In cases where there is a risk of self-harm, the patient must be hospitalized prior to beginning the washout process. During the examination, it is essential to verify the absence of contraindicated somatic conditions, such as significant cardiovascular diseases (e.g., previous heart transplant, stroke, or heart failure), severe hypertension, or epilepsy. Additionally, any conditions that could potentially affect treatment, such as a history of severe allergic reactions, should be documented.

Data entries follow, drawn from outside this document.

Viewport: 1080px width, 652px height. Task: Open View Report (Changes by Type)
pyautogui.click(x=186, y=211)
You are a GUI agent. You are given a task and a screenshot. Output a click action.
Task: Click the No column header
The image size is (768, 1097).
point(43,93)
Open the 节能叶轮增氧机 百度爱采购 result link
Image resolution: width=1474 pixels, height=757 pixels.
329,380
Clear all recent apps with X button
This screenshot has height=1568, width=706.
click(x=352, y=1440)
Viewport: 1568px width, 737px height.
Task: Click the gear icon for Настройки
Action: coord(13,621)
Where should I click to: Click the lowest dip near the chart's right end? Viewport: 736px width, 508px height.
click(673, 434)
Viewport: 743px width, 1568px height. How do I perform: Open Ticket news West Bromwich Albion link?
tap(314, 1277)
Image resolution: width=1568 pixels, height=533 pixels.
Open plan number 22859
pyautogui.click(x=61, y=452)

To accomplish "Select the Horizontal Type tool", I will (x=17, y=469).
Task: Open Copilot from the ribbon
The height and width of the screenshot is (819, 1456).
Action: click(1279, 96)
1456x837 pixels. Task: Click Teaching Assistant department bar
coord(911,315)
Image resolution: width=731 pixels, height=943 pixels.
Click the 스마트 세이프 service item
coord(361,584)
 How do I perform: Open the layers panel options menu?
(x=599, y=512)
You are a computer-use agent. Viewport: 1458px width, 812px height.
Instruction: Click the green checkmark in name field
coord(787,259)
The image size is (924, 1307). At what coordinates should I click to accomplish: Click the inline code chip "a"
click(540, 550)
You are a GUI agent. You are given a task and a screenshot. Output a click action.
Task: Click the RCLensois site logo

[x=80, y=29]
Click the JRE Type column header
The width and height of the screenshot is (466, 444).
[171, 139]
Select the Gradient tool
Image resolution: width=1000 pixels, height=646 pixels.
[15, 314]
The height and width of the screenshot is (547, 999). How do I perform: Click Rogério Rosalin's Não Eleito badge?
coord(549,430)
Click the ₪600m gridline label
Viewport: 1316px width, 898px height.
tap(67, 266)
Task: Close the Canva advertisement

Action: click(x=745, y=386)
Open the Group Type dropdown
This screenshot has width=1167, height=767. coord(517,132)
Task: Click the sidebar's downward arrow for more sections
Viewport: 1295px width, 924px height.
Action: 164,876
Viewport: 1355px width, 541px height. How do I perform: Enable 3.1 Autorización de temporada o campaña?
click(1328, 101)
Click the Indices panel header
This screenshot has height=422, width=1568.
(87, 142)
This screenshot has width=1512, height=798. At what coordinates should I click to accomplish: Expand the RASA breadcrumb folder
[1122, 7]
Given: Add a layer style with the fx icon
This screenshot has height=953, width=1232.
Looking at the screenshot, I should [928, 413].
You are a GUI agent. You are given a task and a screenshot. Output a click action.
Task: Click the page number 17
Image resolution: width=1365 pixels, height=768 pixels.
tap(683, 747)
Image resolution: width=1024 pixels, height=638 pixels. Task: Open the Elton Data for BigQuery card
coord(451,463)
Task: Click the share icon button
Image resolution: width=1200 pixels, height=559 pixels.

It is crucial to confirm that the patient does not have a psychotic condition, including but not limited to bipolar disorder or schizophrenia. Before treatment, a standard questionnaire (such as the Beck Depression Inventory) should be completed.

Once the patient has undergone medical and psychiatric evaluation and, if necessary, a washout period, they should be hospitalized 24 hours before treatment. Counseling should be provided during this period, with the patient encouraged to be relaxed the day before treatment. During counseling, the patient needs to be informed about the psychedelic experience and what it might entail. Simulating the experience using a virtual reality set is recommended.

Furthermore, the patient should have a minimum of eight hours of sleep before the treatment session to ensure they are well rested.

Drug Administration Stage

Before beginning treatment, ensure that ketanserin or a similar medication such as risperidone is readily available to address potential severe adverse reactions, such as violent hallucinations, that may require immediate cessation of the treatment. Allow the patient to relax and become accustomed to the environment, which should be a well-lit room with a calm and soothing atmosphere.

Administer an oral dose of psilocybin at 30 mg per 70 kg of body weight. Continuously monitor the patient’s vital signs throughout the session, with at least one qualified staff member present at all times to provide reassurance if needed.

Post-Administration Stage

Once the patient has regained full consciousness, allow them to relax for an additional 30 minutes before assessing treatment efficacy using the same standardized questionnaire used during the preparatory stage. Following this assessment, initiate the first psychotherapy session.

If there are no associated post-treatment risks, such as elevated suicide risk, the patient can be discharged, with explicit instructions not to drive or consume any other substances for the remainder of the day.

Over the next 15 days, conduct regular psychotherapy sessions at a minimum frequency of once every five days, increasing the frequency if deemed necessary or beneficial. After completing the initial set of sessions, continue with psychotherapy sessions every three months for the first year.

Conclusions

Psilocybin shows potential as a treatment for depressive disorders, particularly for cases of TRD and depression in terminally ill patients. While SSRIs, TCAs, and MAOIs will likely remain the primary and secondary treatment options until further clinical trials establish psilocybin's efficacy and safety, the ability of psilocybin to produce rapid improvement with a single dose and sustain a prolonged therapeutic response is a significant advantage. While more research is certainly needed, regulatory approval may be considered by relevant authorities for use in the aforementioned cases. It is important to emphasize that psilocybin is best used in controlled clinical environments. Making it easily accessible to the general public or allowing untrained personnel to administer it would pose serious risks, including accidental injury or misuse. Further research should focus on evaluating the long-term effects of psilocybin, particularly the duration of positive outcomes and whether psychotherapy enhances treatment efficacy after drug administration. Additionally, it is crucial to investigate potential interactions between psilocybin and commonly prescribed medications, such as SSRIs, to identify any significant effects. Finally, research must also determine whether the psychedelic experience itself is essential for achieving therapeutic benefits.